Kevin A. Kirby said:
Potential and Kinetic Energy Exchanges in Bouncing Balls and in Running
Running is a relatively energy-efficient locomotor activity due to the ability of the muscles and tendons within our feet and lower extremity to store and then release elastic strain energy during the running gait cycle.
The potential and kinetic energy exchange of running is mechanically analogous to the potential and kinetic energy exchange of a bouncing ball.
If a ball is resting quietly on the edge of a table (see illustration below), it has no kinetic energy (KE). KE becomes larger when the velocity is larger
However, at this point, with the ball at rest above the ground, the ball still has potential energy (PE).
PE is larger when the height of the ball above the ground is larger.
In other words, when the ball is resting quietly on the table, it has 0% KE and 100% PE.

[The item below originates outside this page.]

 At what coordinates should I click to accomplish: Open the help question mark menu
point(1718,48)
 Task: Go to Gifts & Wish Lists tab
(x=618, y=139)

As the ball rolls off the end of the table, gravity starts to accelerate the ball towards the ground and it starts to lose vertical height from the ground.
The increase in downward velocity of the ball toward the ground causes an increase in KE, but the loss in vertical height from the ground causes a decrease in PE in the ball.
At the instant the ball strikes the ground, it is at its greatest velocity so that, at this instant in time, the KE is at its maximum.
However, since the ball now is touching the ground, and thus has no vertical height from the ground, it has no PE.
Therefore, at the instant the ball strikes the ground, it has 100% KE and 0% PE.
The downward momentum of the ball (momentum = velocity x mass) will cause the ball to compress, making the ball temporarily flatter, after it impacts the ground.
This deformation of the ball stores elastic strain energy withing the internal structure (i.e. molecular structure) of the ball.
Elastic strain energy is a type of PE.
Therefore, when the ball has completely stopped its downward movement and the ball has been fully compressed by its downward momentum, it will now have 0% KE (due to the ball's velocity being zero) and 100% PE (due to the storage of elastic strain energy within the compressed ball).
The fully compressed ball will now rapidly recoil back to its original shape which accelerates the ball upward away from the ground.
As the ball rapidly accelerates upward and just starts to leave the ground with a large upward vertical velocity, the KE is 100%.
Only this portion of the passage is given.